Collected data
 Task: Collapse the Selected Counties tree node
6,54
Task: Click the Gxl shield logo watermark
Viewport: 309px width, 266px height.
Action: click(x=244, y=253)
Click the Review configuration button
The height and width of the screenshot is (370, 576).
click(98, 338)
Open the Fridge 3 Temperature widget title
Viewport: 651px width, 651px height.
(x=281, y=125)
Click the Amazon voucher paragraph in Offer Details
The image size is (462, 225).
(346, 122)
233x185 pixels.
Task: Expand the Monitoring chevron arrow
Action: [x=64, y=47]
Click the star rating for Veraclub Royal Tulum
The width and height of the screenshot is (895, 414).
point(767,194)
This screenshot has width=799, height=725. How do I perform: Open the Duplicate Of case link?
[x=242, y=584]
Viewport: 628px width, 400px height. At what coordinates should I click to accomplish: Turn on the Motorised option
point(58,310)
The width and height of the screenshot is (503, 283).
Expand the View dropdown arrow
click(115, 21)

* * *

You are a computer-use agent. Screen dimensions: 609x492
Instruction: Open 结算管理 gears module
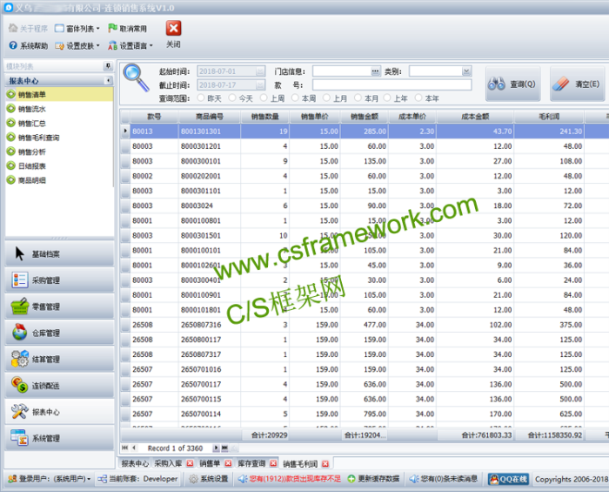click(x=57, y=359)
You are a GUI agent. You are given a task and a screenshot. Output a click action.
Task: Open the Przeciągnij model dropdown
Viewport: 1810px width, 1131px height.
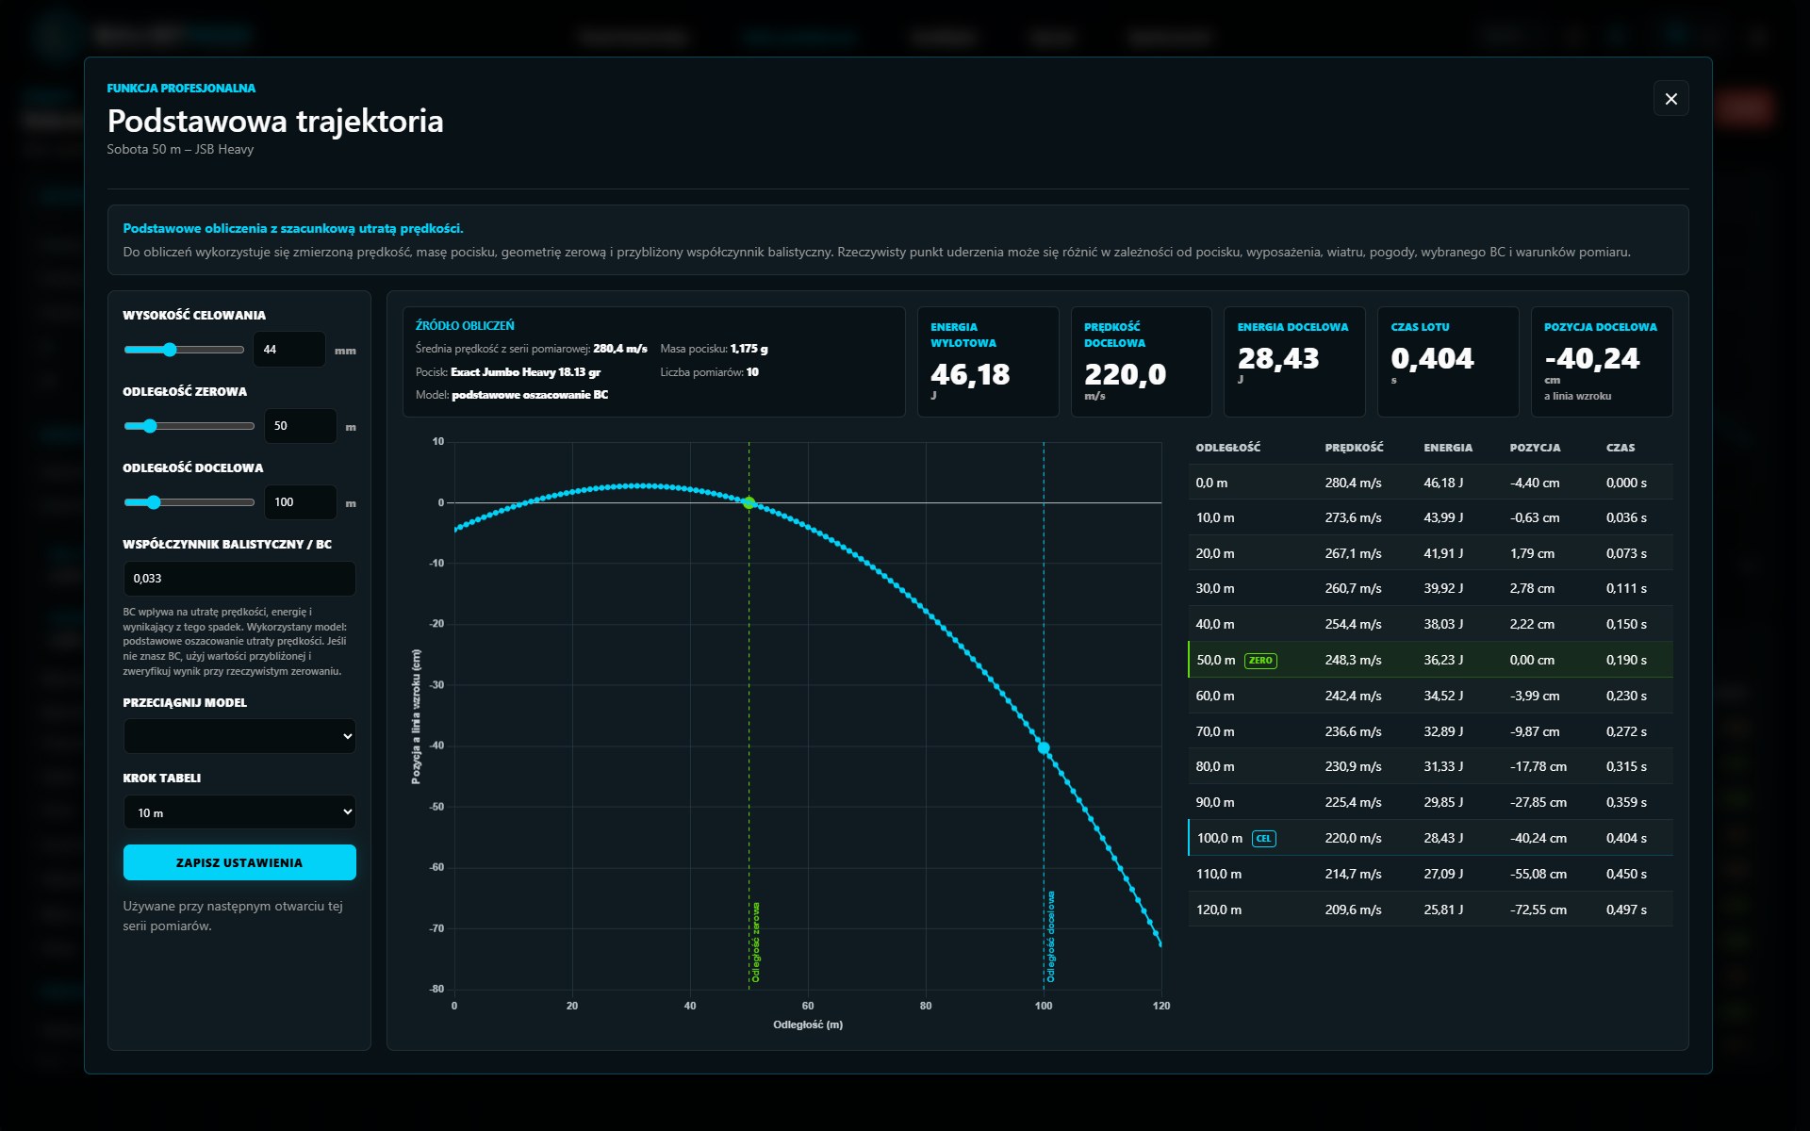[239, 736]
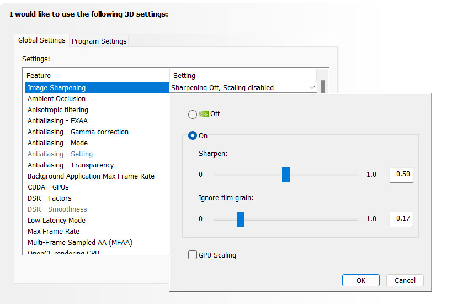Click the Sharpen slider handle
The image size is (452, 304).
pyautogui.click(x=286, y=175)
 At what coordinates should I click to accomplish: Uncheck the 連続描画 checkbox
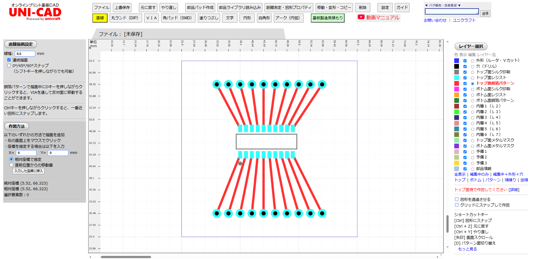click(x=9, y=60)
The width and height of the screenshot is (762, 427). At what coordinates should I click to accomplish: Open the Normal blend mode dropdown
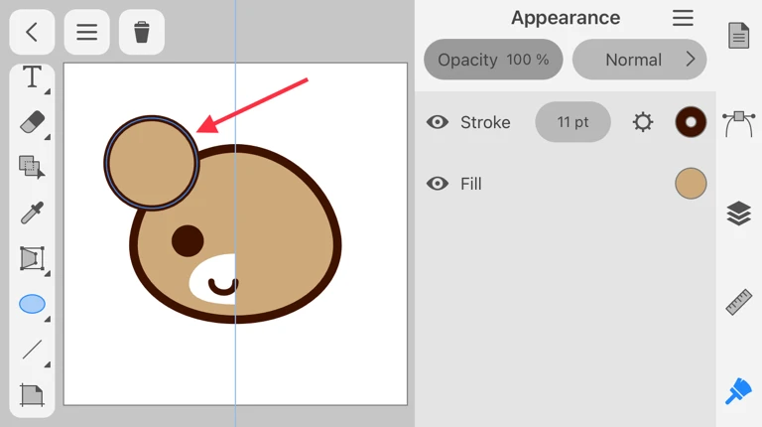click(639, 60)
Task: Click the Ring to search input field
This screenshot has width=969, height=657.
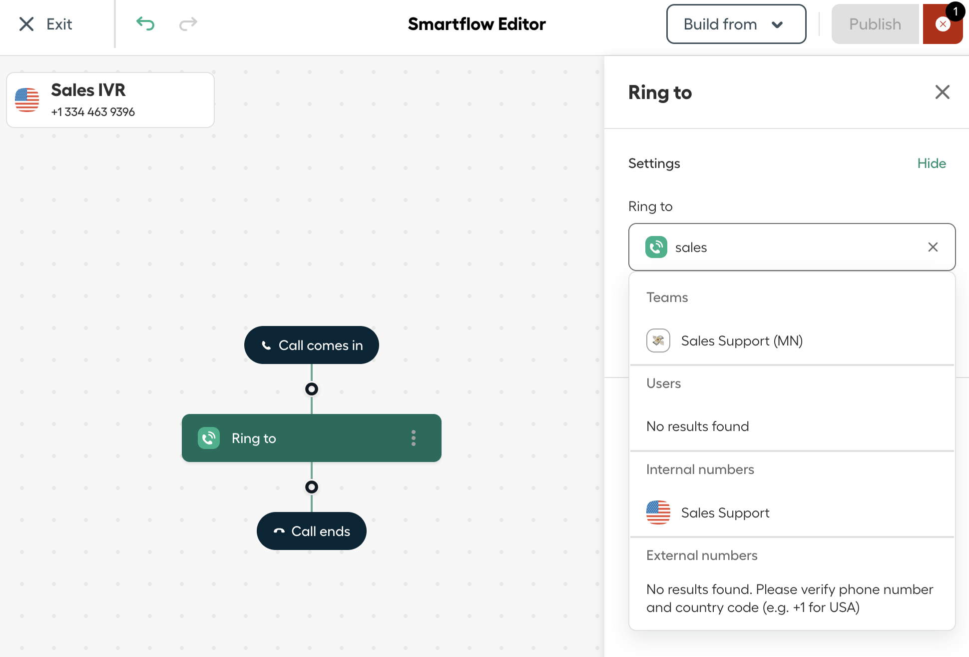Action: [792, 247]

...

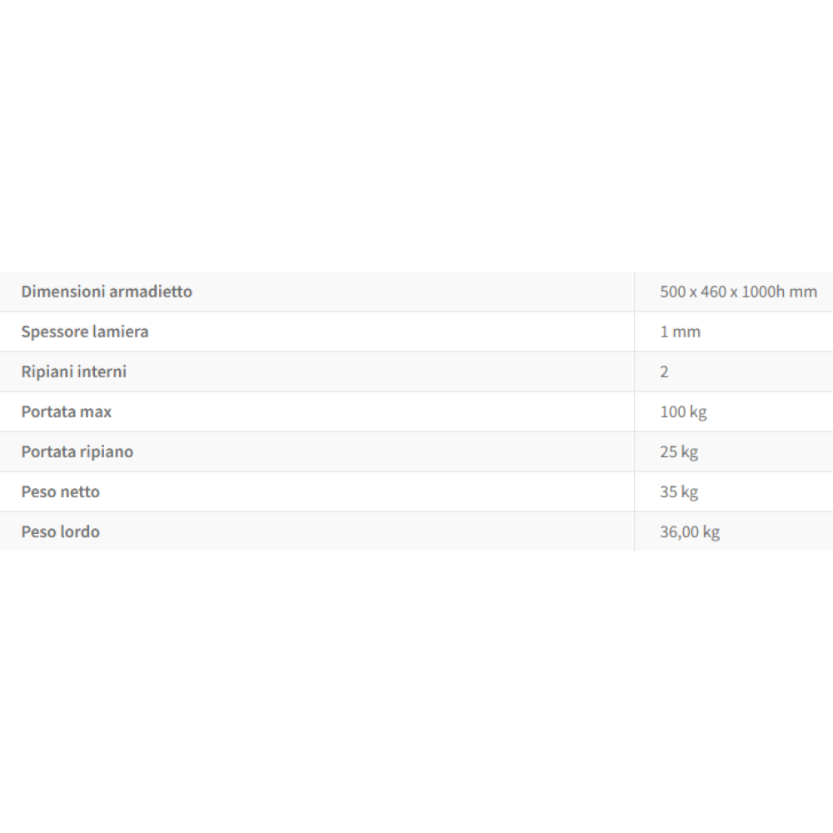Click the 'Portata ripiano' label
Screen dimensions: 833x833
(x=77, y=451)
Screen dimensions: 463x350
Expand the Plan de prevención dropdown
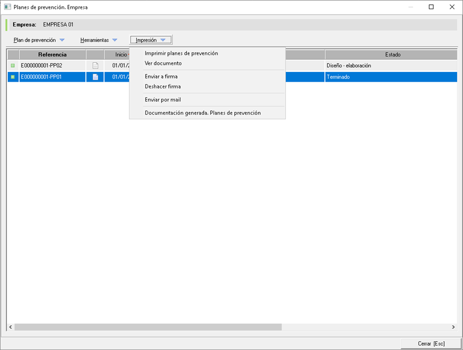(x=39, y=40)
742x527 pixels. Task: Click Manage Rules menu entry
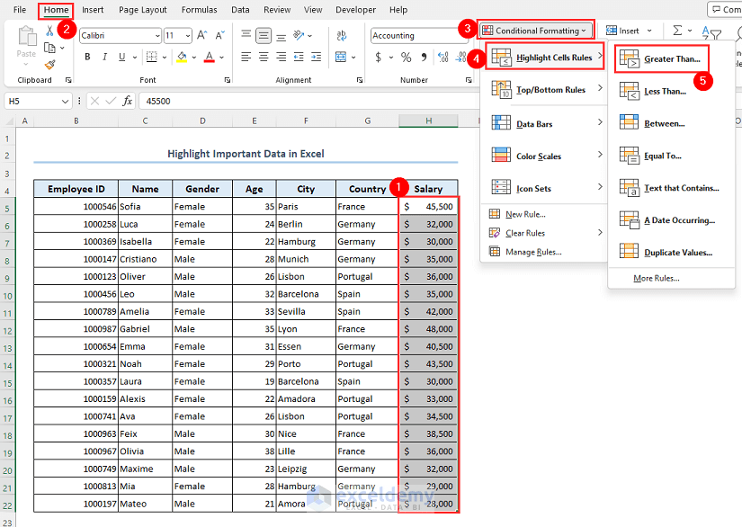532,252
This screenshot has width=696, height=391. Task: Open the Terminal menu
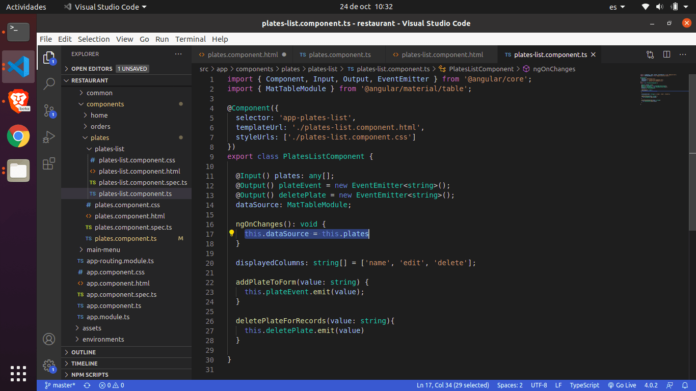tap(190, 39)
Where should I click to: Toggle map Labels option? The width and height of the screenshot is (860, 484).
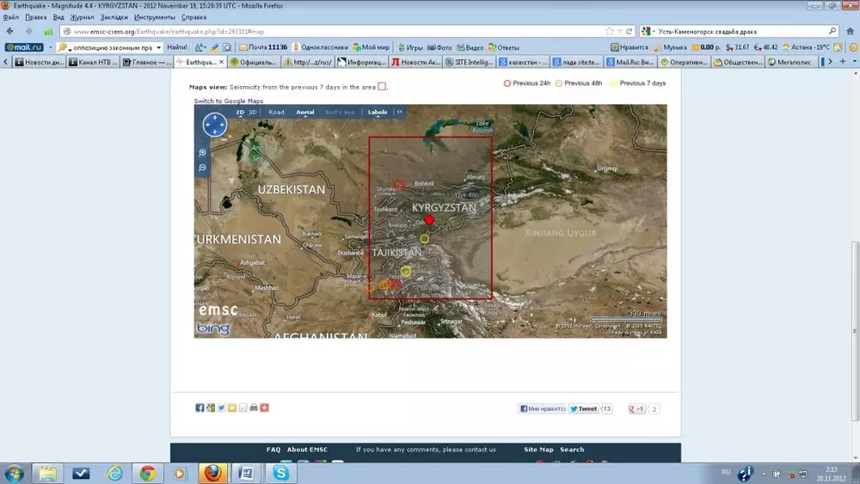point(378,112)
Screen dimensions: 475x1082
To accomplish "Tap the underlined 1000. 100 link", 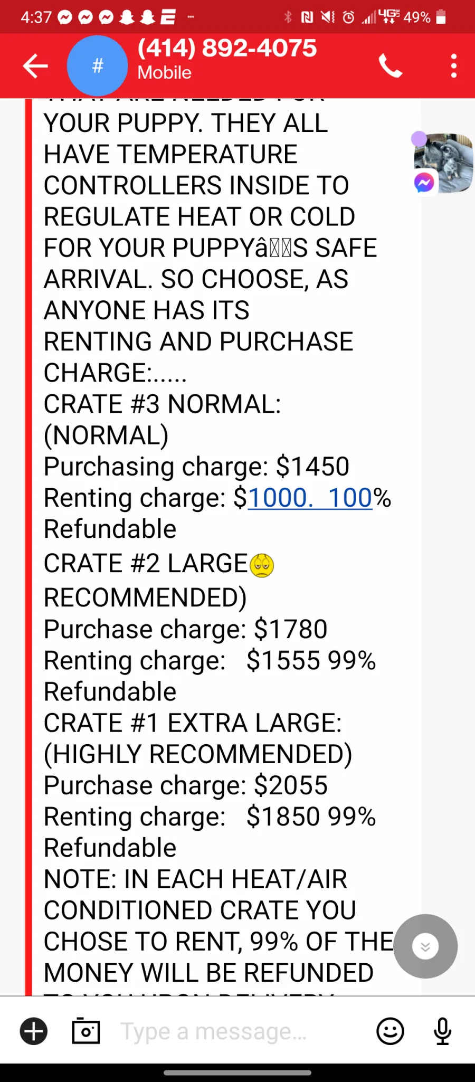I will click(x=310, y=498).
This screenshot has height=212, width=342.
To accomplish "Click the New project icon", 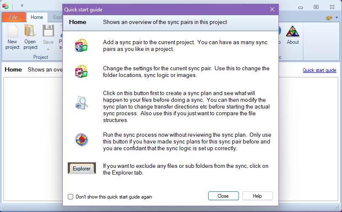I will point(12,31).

(Problem to work on): An answer is complete only when it holds every line above containing the string "agent".

(Reply):
You are a computer-use agent. Screen dimensions: 609x492
You are a GUI agent. You are given a task and a screenshot. Output a click action.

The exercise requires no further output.